During the height of the pandemic, two of the world’s largest ocean cargo shippers — Denmark’s Maersk and France’s CMA CGM — began investing heavily to make air transport a larger part of their infrastructure.

Earlier this year, shipping giant Maersk purchased Hamburg, Germany-based freight forwarder Senator International. The $644 million acquisition assimilated Senator’s logistical assets and established airfreight network into Maersk’s plan to make air delivery an integral part of its service. Maersk relaunched its formerly limited delivery option as Maersk Air Cargo.

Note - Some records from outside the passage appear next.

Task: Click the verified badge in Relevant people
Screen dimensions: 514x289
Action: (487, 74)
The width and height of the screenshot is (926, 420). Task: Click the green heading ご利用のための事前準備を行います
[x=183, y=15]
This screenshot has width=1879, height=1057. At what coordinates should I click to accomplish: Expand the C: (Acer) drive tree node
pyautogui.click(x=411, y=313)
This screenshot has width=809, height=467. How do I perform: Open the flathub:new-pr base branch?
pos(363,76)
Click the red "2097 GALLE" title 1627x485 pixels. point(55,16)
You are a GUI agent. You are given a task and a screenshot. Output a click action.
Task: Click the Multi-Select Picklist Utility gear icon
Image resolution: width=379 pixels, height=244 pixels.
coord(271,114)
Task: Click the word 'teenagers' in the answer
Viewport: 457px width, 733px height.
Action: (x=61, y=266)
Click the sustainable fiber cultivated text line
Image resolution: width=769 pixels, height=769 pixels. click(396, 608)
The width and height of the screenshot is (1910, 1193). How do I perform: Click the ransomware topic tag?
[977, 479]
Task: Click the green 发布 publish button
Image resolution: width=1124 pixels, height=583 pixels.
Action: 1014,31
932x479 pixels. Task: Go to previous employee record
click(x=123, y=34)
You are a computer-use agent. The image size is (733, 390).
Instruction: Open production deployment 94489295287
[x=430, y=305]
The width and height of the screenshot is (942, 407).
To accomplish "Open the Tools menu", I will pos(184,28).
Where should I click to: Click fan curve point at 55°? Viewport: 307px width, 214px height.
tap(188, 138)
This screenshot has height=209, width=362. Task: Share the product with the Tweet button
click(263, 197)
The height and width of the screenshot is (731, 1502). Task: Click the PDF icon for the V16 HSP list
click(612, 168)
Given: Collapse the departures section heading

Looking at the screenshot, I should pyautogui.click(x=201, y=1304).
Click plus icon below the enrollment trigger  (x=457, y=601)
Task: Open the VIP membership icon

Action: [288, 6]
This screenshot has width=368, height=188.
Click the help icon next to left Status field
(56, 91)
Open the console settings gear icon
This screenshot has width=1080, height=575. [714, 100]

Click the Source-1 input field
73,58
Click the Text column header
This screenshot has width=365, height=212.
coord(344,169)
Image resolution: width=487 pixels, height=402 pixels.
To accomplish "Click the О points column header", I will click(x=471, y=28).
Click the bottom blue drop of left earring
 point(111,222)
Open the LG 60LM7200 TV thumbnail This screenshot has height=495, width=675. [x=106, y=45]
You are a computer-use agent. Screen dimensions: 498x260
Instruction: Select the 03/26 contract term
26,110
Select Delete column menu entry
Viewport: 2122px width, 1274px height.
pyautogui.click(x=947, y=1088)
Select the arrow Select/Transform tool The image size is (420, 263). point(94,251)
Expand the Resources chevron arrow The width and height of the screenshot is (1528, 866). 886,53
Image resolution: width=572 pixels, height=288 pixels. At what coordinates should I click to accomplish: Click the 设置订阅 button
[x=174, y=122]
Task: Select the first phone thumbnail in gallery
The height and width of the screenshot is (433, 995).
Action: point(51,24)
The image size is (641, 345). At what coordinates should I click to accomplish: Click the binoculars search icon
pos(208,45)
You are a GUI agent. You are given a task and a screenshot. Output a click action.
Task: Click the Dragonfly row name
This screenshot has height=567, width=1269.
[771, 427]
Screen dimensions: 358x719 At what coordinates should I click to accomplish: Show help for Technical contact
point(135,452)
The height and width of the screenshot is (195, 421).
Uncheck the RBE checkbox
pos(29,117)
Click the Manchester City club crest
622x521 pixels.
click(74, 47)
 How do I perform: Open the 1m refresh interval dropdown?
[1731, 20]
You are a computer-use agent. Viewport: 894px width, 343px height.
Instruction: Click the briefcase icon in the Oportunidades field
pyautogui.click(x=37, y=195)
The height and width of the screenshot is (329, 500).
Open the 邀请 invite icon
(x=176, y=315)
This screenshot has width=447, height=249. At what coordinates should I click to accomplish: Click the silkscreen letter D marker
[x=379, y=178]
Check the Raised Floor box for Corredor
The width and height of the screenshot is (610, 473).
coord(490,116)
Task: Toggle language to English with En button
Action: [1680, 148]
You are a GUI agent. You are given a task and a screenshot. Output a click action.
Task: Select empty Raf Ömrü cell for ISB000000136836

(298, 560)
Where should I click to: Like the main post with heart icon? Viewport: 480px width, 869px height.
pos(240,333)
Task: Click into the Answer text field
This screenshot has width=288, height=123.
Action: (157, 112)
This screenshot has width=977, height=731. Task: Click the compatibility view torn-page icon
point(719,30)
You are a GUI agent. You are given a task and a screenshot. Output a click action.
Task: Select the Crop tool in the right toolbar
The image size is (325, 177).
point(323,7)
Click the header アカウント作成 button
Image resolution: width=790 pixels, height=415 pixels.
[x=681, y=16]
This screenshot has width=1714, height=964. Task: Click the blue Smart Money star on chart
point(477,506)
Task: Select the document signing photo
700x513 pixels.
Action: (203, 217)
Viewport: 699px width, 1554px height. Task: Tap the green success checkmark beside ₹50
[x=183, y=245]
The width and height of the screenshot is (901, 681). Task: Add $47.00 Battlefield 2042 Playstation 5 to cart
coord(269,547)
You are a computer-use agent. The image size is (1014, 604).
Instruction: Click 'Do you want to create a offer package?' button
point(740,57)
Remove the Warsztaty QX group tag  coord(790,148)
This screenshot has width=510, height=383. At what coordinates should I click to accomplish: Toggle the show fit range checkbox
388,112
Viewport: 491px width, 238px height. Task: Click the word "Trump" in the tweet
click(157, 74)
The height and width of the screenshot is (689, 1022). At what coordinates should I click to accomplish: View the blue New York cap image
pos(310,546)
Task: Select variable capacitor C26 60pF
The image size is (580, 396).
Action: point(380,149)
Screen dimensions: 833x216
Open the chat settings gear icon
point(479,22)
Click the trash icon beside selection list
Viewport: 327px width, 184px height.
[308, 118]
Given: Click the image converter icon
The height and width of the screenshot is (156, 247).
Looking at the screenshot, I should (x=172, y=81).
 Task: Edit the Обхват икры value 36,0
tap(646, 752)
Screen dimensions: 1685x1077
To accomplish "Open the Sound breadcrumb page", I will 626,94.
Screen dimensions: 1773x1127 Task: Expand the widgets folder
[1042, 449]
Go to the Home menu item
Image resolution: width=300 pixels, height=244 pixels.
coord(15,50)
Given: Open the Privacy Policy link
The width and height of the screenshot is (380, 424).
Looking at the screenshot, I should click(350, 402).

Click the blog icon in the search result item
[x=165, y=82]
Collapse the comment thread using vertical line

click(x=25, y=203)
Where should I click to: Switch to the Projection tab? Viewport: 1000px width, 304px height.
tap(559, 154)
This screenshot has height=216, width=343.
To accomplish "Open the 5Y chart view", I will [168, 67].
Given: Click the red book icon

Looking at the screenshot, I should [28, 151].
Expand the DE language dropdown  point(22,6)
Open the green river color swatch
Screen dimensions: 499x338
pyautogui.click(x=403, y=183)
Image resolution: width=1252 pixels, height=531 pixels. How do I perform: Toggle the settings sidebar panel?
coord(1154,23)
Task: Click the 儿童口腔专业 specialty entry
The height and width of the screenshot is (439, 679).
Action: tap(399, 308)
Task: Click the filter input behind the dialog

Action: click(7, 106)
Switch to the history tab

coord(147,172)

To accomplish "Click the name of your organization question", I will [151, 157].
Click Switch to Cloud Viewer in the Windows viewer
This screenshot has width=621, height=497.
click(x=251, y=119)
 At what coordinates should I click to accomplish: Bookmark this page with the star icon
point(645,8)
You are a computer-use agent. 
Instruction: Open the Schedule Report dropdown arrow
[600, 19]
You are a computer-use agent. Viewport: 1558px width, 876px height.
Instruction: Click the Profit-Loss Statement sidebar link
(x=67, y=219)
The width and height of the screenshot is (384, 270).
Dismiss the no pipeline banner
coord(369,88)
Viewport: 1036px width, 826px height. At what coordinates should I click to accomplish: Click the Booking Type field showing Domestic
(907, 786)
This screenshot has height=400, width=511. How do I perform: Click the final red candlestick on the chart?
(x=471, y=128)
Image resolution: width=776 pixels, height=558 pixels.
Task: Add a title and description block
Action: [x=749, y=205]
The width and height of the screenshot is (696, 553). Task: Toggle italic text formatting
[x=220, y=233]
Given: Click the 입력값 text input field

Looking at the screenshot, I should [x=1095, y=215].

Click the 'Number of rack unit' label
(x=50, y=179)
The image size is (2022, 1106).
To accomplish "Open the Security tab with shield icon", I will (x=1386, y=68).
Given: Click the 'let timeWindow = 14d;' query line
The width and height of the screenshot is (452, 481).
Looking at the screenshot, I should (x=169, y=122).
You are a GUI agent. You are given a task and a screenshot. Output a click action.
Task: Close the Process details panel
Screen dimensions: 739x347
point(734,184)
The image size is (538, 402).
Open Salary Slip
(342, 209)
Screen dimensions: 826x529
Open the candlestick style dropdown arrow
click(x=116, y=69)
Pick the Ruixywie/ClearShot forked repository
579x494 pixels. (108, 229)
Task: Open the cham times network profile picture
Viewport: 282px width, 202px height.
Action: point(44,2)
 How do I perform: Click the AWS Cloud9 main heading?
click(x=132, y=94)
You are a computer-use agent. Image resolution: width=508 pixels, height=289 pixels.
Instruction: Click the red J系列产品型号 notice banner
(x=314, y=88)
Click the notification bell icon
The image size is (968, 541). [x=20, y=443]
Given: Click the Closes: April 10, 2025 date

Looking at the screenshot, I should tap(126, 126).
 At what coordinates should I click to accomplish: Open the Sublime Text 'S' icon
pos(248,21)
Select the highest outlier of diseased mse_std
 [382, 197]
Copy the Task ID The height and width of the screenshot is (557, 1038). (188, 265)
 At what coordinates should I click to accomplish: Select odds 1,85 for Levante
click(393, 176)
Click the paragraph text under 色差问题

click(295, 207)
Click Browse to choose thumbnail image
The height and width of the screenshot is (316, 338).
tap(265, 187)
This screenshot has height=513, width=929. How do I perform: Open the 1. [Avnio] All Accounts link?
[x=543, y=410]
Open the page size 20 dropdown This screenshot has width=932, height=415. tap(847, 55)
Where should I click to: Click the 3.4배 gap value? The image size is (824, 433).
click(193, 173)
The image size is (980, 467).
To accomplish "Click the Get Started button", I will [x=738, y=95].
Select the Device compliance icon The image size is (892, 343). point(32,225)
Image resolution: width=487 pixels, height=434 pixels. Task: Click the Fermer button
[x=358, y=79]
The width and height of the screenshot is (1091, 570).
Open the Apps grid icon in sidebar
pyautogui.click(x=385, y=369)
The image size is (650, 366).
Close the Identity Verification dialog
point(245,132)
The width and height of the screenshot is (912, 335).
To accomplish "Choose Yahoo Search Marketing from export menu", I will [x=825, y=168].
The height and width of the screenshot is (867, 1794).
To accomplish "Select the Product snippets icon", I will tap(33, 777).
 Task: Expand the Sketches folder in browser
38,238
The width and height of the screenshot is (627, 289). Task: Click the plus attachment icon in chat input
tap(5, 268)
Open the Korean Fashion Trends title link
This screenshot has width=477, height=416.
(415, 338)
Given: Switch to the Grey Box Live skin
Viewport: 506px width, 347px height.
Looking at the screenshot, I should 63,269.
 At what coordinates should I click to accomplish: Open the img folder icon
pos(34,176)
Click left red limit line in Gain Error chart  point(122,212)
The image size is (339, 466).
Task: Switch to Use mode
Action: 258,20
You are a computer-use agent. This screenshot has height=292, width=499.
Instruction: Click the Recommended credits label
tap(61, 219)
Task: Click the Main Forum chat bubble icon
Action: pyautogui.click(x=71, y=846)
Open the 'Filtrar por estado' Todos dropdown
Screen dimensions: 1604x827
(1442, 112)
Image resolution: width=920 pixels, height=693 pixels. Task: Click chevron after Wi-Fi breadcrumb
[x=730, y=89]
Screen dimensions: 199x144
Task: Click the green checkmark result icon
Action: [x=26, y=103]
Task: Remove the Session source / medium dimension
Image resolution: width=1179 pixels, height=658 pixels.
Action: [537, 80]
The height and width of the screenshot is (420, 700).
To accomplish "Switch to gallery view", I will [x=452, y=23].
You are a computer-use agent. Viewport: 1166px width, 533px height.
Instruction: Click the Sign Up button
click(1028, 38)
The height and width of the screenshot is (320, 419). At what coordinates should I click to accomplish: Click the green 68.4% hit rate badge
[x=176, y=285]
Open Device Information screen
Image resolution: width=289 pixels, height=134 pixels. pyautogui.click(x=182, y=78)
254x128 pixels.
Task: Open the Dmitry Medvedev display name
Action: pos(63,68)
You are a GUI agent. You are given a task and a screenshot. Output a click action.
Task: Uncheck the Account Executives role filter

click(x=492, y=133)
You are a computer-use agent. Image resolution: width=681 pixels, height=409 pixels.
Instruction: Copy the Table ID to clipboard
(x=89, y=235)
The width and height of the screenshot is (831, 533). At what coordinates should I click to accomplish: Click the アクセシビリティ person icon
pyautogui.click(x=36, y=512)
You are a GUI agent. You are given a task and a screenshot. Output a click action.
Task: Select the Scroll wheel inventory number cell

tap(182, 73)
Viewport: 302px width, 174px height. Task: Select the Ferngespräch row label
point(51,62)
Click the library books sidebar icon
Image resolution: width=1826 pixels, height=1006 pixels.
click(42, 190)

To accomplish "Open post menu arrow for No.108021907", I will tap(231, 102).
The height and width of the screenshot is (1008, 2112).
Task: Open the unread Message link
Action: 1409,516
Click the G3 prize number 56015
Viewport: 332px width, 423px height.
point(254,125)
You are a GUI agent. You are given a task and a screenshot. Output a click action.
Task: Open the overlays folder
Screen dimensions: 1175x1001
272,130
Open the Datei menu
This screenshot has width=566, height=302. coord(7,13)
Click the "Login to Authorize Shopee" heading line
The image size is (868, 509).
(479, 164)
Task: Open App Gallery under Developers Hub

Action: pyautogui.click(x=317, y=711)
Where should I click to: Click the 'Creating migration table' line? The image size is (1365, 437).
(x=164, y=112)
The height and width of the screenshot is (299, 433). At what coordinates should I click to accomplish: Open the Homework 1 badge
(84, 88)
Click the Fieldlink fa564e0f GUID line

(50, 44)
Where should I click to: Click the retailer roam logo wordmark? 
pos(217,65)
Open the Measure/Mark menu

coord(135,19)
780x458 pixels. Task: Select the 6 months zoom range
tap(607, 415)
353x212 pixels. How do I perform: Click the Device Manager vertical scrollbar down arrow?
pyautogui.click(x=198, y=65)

Maersk has, so far, assembled a fleet of 15 transport planes and plans to add more Boeing 767s to its fleet later this year. The company both purchases and rents its planes and employs Denmark’s Billund Airport as a hub of operations. Maersk plans to transport a third of the cargo it flies each year using its wholly-owned air freight division, according to

CMA CGM, the world’s third-largest container shipper, introduced its own service, CMA CGM Air Cargo, in 2021. It was the company’s first investment in an in-house fleet. The Marseilles-based company kicked off the operation with the purchase and rental of four Airbus A330 freighters. CMA CGM plans to have 12 planes in the air by 2026, operating out of Gaulle International Airport in Paris.

To compliment its fledgling fleet, CMA CGM also purchased a 9 percent stake Air France-KLM, as part of an agreement for the use of cargo space aboard the airlines, reports CNBC.